CHRISTIAN BRIDE, MUSLIM MOSQUE

by Paul Wiebe

Pub Date: Oct. 6th, 2008
ISBN: 978-0-9718599-3-7
Publisher: Komos Books

A comical novel relates a family’s history in the West.

When John “Dutch” Reisender returns as an adult to Inverness, Idaho, he is reminded of family stories from his past. There was a time when the Reisenders had large reunions (“in those days a family reunion was considered just about the highest form of recreation,” John explains), complete with the attendance of multiple generations, religious discussions, and doses of youthful mischief. It is in his remembrance of such occasions that John reflects on other occurrences from his youth. The resulting tales, broken up into individual chapters, range from an account of his forbearers arriving in America to a look at his own clumsy youth playing high school football and attending church-sponsored retreats. The stories are full of the offbeat characters that once populated Inverness, like the shellshocked panhandler known as Jackpot and a midget named Nick Monokov, who had a fondness for Nietzsche. Then there are the colorful chronicles of John’s family, which—the reader is told in the introduction—are “based in some degree on historical fact.” The revelations range from the influence on his family’s past of the self-proclaimed prophet the Rev. Claus Epp Jr. (who declared the second coming of Christ would occur “in the middle of Asia”) to a book handed down by John’s grandfather entitled The Complete History of the World. It is such nuanced information that helps to take Wiebe’s (Church of the Comic Spirit, 2008, etc.) work beyond imitations of Garrison Keillor–esque folksiness. Lopsided football scores and bumbling attempts to woo the opposite sex manage to elicit less interest than more mysterious material, such as what, exactly, would convince anyone to follow a man to Asia in hopes that the savior would return.
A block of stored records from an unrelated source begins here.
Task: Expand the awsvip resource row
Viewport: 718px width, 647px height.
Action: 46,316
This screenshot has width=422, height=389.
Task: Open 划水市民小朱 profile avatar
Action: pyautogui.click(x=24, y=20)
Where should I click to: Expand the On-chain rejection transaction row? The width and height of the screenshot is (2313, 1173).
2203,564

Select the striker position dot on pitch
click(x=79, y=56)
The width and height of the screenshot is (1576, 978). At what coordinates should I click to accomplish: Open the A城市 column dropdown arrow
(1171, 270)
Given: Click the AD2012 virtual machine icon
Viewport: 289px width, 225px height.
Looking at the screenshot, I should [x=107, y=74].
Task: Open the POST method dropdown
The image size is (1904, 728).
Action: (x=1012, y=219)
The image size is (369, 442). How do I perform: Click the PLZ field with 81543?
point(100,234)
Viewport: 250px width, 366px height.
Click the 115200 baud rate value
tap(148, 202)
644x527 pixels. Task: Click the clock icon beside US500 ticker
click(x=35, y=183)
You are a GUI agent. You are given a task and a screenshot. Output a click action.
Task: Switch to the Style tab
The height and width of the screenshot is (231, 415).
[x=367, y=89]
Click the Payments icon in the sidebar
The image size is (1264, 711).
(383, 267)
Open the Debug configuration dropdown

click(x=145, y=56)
Peppered with the religious sentiments prevalent in such a place and time (“The Lord and I could sure use some help handing out these tracts,” an aspiring preacher tells John and his friends), the novel presents a striking image of a small town that is both recognizable and strange, settled by immigrants who came to America for reasons that should not be forgotten.   

This tale paints a clear and captivating picture of an Idaho town and the people who wound up, for various reasons, inhabiting it.